SANTA ROSA BEACH — A self-described "fearless redneck" is being recognized in the Congressional Record for his hurricane relief efforts.
Christian Oakes also will be honored Monday in Pensacola by Rep. Matt Gaetz, who represents Northwest Florida in Congress. Gaetz will present Oakes with a plaque recognizing his work during last year's Hurricane Harvey and Hurricane Irma, and for his ongoing efforts in Puerto Rico in the wake of Hurricane Maria.
Gaetz also will recognize 80-year-old Air Force Tech. Sgt. John Thomas, a Vietnam veteran now living in Northwest Florida who served from 1955 to 1975. During his career, Thomas earned a number of awards and honors, including the National Defense Service Medal, Vietnam Service Medal, Small Arms Expert Marksmanship Ribbon and the Air Force Longevity Service Award Ribbon.
Oakes and his wife, Cass, were introduced to hurricane relief after Hurricane Harvey hit Texas in August. When efforts to reach Cass Oakes' family in Texas were unsuccessful, the couple hitched their 12-foot johnboat to their SUV and headed out. The SUV and the boat were loaded with relief supplies ranging from nonperishable food to baby items, much of it donated by area businesses.
"I don't know what we're going to do," Oakes remembers telling his wife, "but we're going to Texas to help some people."
About halfway through Louisiana, Cass Oakes heard from her family and learned they were OK. The couple kept driving to Texas, though, to get their load of relief supplies to people who might need them.
As the couple neared the hard-hit Houston metropolitan area, they began to notice that small towns affected by the hurricane were being overlooked. Eventually, after asking along the way about towns that might need help, they found themselves in Sour Lake, about 20 miles off of Interstate 10 near Beaumont.
They connected with other volunteers through social media and found themselves delivering supplies throughout the area and assisting rescue efforts. At one point, Christian Oakes was able to direct the military resources that had begun to arrive in the area — a helicopter and a personnel carrier — to a 150-home subdivision that had been cut off by floodwaters.
Along with other volunteers, Oakes and his wife soon found themselves truly caught up in relief efforts.
"We were living off beef jerky and gas-station burritos ... and Red Bulls — lots of Red Bulls," Oakes said.
And there was something else fueling their efforts, Oakes added.
"I'm not a big Bible-thumper or anything like that," he said. "But it's like we were chosen for this mission."
That perceived call solidified itself as Hurricane Irma bored down on Florida in September.

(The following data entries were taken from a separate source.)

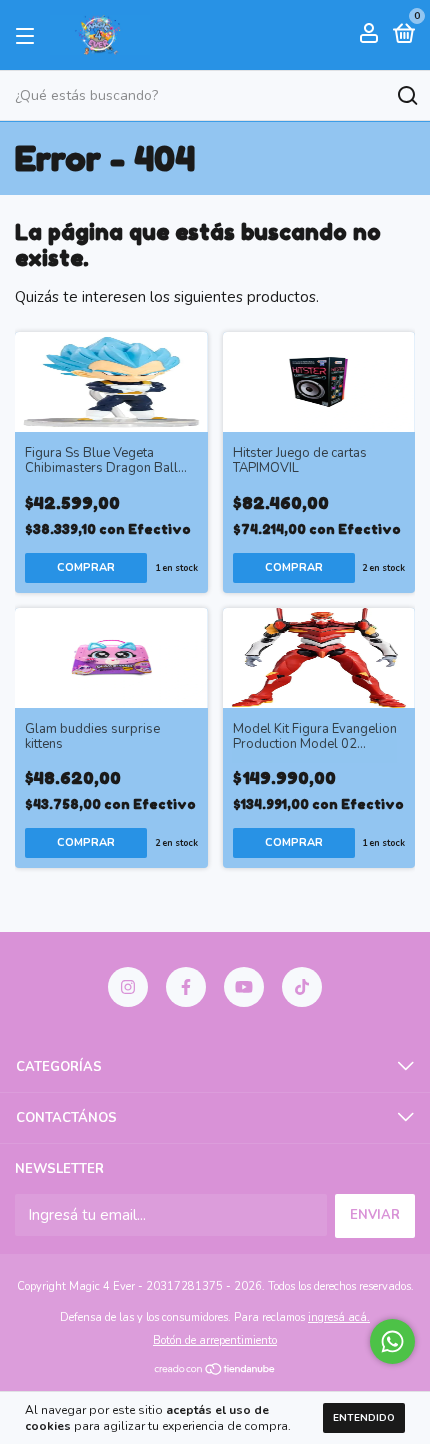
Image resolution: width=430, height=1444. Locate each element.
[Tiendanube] (215, 1371)
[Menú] (28, 35)
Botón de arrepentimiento (215, 1340)
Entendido (364, 1418)
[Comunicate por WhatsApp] (392, 1341)
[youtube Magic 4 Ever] (244, 987)
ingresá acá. (339, 1317)
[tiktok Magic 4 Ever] (302, 987)
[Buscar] (406, 96)
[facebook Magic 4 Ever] (186, 987)
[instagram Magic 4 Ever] (128, 987)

Like many people in Northwest Florida, the Oakes' initial concern was that the storm would come their way. As it became clear that Irma was only going to hit the edge of the Panhandle, Christian Oakes again sprang into action.
This time, his efforts were focused on getting supplies and other relief to hard-hit Southwest Florida. And because he and thousands of other volunteers had proved their worth during Hurricane Harvey, Oakes found governmental assistance for his efforts to deliver relief supplies through a number of small local airports, including the DeFuniak Springs Municipal Airport.
"We're there basically as back-up to the first responders," he said. "We get in their before FEMA (the Federal Emergency Management Agency) and the Red Cross."
According to Oakes, the networking capabilities of social media have helped volunteer relief workers become more organized. Oakes' own efforts have led to creation of the FLip FLop FLoatilla — the "FL"s are an homage to Florida, he explained — a loosely organized group of relief volunteers.
"Our network has built and built and built," he said.
Oakes estimates he is a few keystrokes away from as many as 15,000 potential volunteer relief workers.
"Whatever role comes your way, you just get busy with it," he said.
That network has been somewhat taxed in the volunteer response to Hurricane Maria, which slammed Puerto Rico in late September. Oakes, who has made two trips to Puerto Rico, says, "It will be a challenge for a while."
Nonetheless, Oakes' efforts have contributed to getting 8 million pounds of relief supplies to the island, including 500 influenza vaccines, according to Gaetz's office.
Oakes says he's skeptical that government organizations will play much of a role to bring the island back from the ravages of Hurricane Maria.
"It's going to take private citizens and businesses to help Puerto Rico," he said.
While Oakes believes his relief work is guided by the hand of God, it has come at some personal cost. He spent $15,000 of his own money responding to Harvey and Irma, and his ongoing work with Puerto Rico takes him away from his business for about 10 days each month, he said.
Still, he's proud to be a part of the ongoing volunteer relief efforts that began with Hurricane Harvey.
"The people came out and showed why America will always be the greatest nation in the world," he said.
At one point in Thomas' career, a senior master sergeant remarked on Thomas' work ethic, noting that his "willingness to work and devotion to duty are but two of his many outstanding qualities."